If there’s one key component for AI success, it’s data. But even organizations steeped in data and well-versed in the use of analytics can struggle to establish reliable, automated data pipelines to fuel machine learning strategies.
Discover Financial Services found itself at this crossroads in 2019, when its developers and data engineers were coping with complex manual processes that devoured time and hampered the company’s agility. To fully leverage machine learning and real-time data insights, Discover needed to transform how it acquired, enriched, and used its data. Its answer? The Cloud Data Fabric, a homegrown platform that weaves together a variety of services to provide metadata-driven automation, real-time ingestion/loading, and built-in governance in the cloud.
“We assembled our best technical leaders to think through the problem, lay down some initial must-haves, and created architectural ideas on how we could meet our goals,” says Amir Arooni, executive vice president and CIO of Discover Financial Services. “We would take the ideas and go on a tour to various engineering product squads or leaders to seek feedback and adjust along the way.”
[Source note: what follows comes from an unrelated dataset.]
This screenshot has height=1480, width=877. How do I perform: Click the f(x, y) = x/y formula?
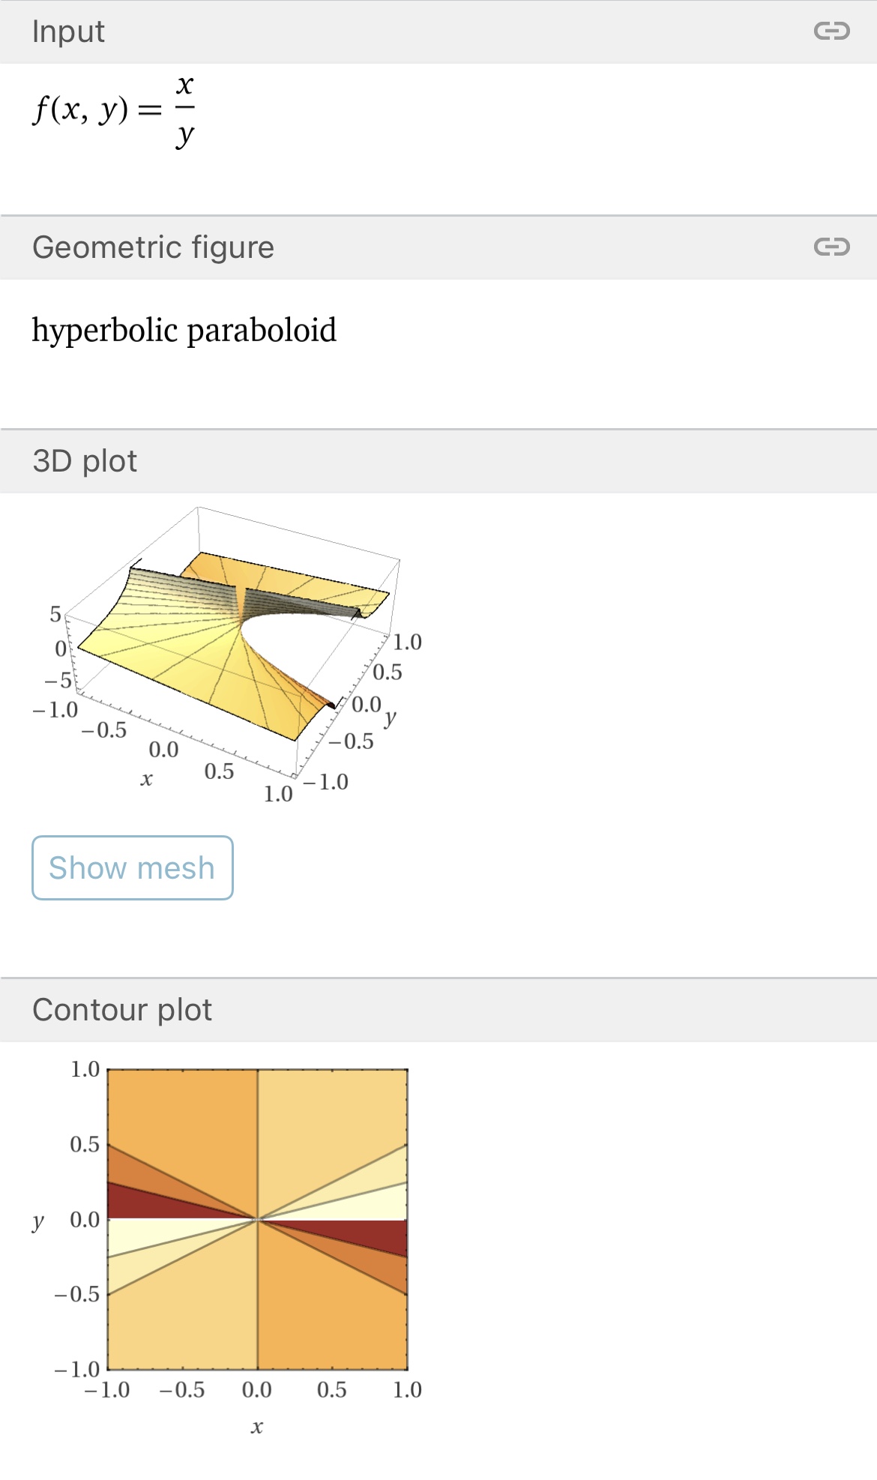click(113, 110)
Up to then, Discover’s process for building data pipelines involved lengthy conversations between application developers and engineers to decide which data to send to analytics. Developers would then manually code scripts to extract data from operational databases and schedule those scripts to send the raw data to an analytical environment landing zone. Data engineers would then build specialized data applications to accept the raw data files to perform various actions such as validating the schema. Data engineers also had to capture data sensitivity information so they could program logic to tokenize the correct fields.
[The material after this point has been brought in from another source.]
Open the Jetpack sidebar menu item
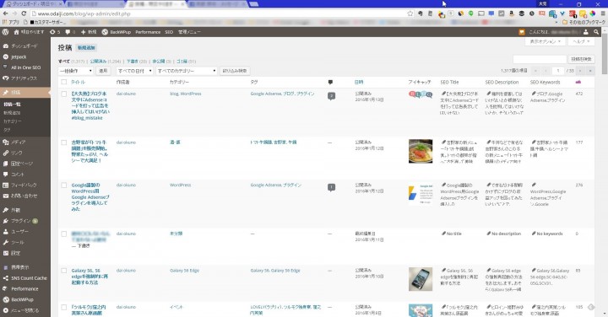 click(19, 56)
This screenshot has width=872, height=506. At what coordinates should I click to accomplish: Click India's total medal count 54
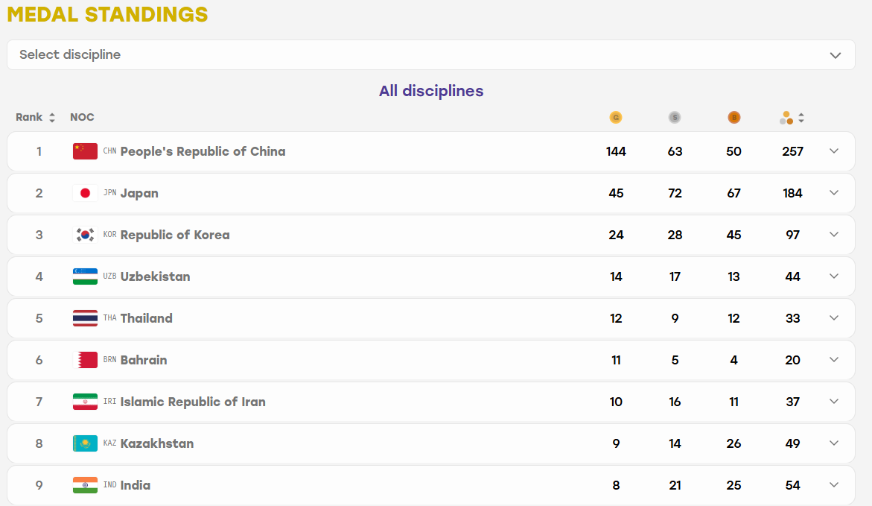point(792,485)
Ultimately, this meant data engineers spent hours manually coding logic and figuring out where to send the analytical data and the right formats in which to store it.
Arooni and his team huddled with Discover’s security and file transmissions teams, its cloud infrastructure groups, its DBA and data governance teams, and its data engineers and scientists on its ideas for rectifying this situation. The resulting Cloud Data Fabric, for which Discover Financial Services recently won a CIO 100 Award in IT Excellence, knits together services that stream data from Discover’s operational application databases, capture metadata, tokenize sensitive data fields, and track dataset lineage.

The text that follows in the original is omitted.